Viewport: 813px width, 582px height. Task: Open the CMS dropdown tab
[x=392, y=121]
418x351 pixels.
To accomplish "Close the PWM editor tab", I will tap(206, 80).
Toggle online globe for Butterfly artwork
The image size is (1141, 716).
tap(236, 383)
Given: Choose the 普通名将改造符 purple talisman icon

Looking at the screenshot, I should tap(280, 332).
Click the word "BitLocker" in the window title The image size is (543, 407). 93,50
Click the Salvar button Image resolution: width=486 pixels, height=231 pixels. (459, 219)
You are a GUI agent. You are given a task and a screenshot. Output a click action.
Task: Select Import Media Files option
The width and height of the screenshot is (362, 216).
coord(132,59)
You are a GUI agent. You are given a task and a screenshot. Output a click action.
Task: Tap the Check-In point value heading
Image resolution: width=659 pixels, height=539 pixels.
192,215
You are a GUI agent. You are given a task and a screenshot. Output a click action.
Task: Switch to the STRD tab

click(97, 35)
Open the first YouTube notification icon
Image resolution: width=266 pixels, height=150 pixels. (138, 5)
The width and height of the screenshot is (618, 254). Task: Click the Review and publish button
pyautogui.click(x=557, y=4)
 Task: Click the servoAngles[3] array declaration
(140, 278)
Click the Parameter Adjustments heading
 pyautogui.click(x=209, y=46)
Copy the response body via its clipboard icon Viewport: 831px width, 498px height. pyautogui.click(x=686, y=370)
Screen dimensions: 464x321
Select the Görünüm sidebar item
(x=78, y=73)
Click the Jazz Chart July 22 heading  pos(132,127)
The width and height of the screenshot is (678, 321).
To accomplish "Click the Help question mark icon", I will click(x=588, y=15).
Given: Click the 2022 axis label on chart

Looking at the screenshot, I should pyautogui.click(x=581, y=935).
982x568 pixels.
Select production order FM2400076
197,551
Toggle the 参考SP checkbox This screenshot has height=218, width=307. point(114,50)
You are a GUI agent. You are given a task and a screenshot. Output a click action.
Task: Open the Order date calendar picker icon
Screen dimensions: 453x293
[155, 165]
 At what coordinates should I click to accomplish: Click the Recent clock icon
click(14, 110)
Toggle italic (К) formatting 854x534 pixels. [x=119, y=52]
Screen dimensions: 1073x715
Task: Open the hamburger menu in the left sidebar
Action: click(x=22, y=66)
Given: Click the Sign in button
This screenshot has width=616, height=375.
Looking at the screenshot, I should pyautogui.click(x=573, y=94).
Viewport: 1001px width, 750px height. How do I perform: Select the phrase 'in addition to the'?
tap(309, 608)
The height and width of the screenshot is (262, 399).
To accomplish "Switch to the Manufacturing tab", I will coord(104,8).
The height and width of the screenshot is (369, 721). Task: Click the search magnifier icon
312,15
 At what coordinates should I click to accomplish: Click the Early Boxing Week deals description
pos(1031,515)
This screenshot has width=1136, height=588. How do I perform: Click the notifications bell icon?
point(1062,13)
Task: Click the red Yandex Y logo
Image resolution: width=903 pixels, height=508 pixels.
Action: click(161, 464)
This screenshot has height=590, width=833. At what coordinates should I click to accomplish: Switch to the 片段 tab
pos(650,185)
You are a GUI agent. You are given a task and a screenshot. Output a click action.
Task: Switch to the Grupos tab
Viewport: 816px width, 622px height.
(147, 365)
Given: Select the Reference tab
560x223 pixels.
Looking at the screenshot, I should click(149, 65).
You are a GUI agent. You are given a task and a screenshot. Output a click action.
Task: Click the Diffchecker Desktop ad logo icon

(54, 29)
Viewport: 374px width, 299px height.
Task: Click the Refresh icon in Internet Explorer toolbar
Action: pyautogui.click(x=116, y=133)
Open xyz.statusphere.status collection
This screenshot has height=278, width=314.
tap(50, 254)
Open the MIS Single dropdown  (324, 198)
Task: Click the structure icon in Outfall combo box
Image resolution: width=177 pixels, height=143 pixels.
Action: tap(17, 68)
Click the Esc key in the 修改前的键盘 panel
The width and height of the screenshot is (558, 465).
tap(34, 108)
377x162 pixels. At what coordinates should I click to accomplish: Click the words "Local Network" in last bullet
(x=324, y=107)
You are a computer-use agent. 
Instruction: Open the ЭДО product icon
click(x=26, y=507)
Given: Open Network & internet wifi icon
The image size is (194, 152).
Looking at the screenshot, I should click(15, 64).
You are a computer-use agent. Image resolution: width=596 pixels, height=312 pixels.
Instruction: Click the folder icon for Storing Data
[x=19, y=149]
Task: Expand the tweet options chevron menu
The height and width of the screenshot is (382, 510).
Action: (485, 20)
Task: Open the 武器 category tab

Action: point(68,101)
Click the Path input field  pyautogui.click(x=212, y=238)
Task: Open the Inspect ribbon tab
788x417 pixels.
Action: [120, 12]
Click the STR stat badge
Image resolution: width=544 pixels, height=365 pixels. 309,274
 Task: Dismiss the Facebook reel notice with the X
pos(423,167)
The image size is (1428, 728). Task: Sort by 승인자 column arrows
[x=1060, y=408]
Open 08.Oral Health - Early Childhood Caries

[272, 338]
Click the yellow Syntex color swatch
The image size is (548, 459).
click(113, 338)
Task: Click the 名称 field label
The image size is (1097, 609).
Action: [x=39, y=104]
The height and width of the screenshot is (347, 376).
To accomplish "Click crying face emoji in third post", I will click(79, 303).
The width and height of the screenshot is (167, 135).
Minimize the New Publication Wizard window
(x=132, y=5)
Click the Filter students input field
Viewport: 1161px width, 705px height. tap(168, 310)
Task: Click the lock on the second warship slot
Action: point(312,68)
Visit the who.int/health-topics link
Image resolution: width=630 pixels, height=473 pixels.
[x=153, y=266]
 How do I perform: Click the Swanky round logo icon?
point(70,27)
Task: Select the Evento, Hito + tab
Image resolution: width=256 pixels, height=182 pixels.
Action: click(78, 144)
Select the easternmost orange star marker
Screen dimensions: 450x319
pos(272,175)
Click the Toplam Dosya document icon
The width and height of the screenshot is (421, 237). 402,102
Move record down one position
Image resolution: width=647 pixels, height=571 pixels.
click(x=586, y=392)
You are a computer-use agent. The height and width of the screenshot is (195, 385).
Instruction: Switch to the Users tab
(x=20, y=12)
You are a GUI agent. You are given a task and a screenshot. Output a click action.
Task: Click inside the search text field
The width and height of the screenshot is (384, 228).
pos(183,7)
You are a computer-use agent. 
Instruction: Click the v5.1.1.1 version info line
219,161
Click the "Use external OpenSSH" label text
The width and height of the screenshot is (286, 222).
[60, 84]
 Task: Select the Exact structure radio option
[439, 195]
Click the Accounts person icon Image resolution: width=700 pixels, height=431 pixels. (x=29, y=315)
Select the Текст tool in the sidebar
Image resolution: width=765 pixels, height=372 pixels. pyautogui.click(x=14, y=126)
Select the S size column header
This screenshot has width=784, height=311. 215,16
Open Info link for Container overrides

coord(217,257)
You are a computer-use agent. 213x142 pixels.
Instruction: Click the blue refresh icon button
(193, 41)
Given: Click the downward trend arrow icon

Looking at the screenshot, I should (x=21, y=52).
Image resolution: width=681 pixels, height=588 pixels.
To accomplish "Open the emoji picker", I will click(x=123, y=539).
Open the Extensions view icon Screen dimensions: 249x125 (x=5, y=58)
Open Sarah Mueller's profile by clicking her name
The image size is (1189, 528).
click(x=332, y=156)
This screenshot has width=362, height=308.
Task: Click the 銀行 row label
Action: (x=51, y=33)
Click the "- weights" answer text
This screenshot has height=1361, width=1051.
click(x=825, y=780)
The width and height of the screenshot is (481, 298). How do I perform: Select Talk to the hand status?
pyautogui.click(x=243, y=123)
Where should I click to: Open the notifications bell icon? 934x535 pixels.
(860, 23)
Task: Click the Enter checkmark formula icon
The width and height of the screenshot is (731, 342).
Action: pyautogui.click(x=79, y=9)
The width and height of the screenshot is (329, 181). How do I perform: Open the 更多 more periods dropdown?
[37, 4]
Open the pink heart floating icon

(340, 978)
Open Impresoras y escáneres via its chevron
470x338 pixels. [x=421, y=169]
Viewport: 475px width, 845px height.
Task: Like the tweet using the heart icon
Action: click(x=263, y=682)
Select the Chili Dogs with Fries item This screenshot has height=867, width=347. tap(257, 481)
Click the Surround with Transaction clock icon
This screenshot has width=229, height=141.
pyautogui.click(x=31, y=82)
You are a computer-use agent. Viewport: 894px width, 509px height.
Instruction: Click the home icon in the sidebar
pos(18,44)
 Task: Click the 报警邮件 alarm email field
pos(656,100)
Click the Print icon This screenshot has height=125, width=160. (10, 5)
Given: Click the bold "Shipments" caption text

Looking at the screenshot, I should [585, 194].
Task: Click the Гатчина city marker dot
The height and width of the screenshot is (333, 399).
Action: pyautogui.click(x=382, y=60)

___

■ **What to produce**: Search the listing for the string "picker". Copy each line where it is found.

■ **Response**:
Task: Open the Order date calendar picker icon
To accomplish "Open the emoji picker", I will click(x=123, y=539).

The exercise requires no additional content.